The shortcomings of the model are that it doesn’t specify how the constructs interact, thereby making it difficult to carry comparison.  It is also difficult to measure the level of behavioural change, thus making cues to action trying to use as a tool to assess health-related behaviour.  Advertisements, training and distribution of leaflets as means of educating the people can’t be used to measure understanding or knowledge of the target groups.  The model emphasis only on the individual it ignores other important factors such as social, political and economic factors which play a role in one's way of life.  The model focuses only on health-related behaviour by focusing on belief but fails to take account of other influencing factors like religion, habit and independent environmental factors.  The rationality of the method cannot authoritatively be measured.8

Application of Health Belief Model (HBM) in HIV in Cameroon

A study conducted in Mbonge, Cameroon used Health Belief Model as a framework for exploring factors associated with the consistent condom use among the senior secondary school female students. The study concentrated on HBM construct and HIV/AIDS prevention.  It covered the six construct constructs of HBM.  The assumption of the survey was that once people were aware of HIV/AIDS and its modes of transmission, then they will change their behaviour.  It divided the model into three parts; individual perception about health, the modifying factors, and benefits accrued on taking preventive measures.  The observation was that different understanding on HIV/AIDS changes due to the acquisition of new knowledge. Modifying factors under consideration was demographic and structural variables.  There was the observation that one’s perception of benefits, severity and susceptibility could be affected by socio-demographic factors.  The variables of the study identified are the student’s perceived benefit of the practicing safe using male condoms.  The concept of desire to avoid illness and belief that a particular health action is available to an individual is put into consideration.
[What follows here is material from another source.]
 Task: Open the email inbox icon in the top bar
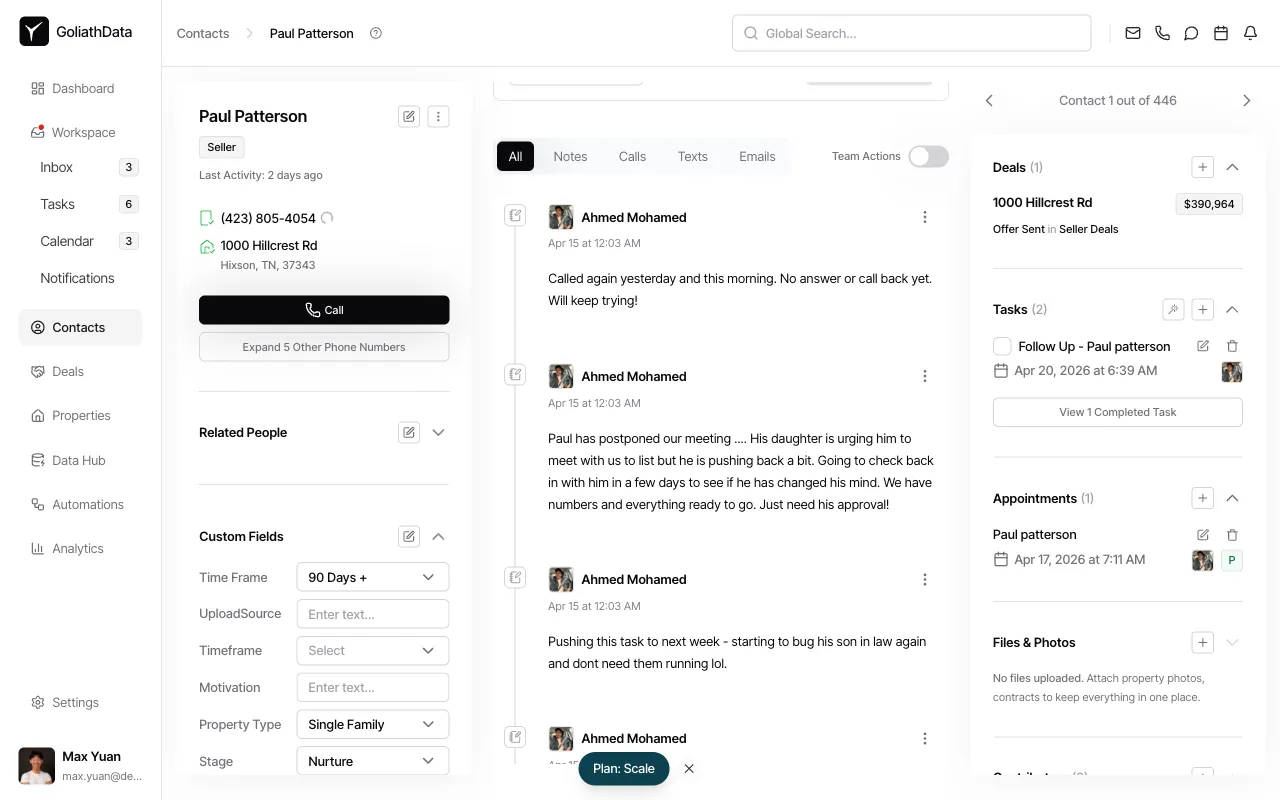(x=1132, y=33)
Under the study, it was observed that the desire would be to avoid HIV/AIDS while particular health action available is consistent us of male condoms.  People should perceive the disease as severe and infectious before they adopt protective measures, they should understand that they are susceptible to the virus and use a condom for protection.  The belief in the effectiveness of condoms in the prevention of the virus should be in positive correlation with their consistent use.  The cause of action should be acceptance of health care and engage in positive health activities and develop a belief of having ability respond to stressful situations when they face a person.

Conclusion

The Health Belief Model as advanced over years.  The model has four perceptions.  The perceived referred to as severity, perceived benefits, perceived susceptibility, perceived perceptions and perceived barriers.  The model has its set of setbacks and benefits. The model has been used in Cameroon to study the use of condoms among secondary school students and HIV/AIDS.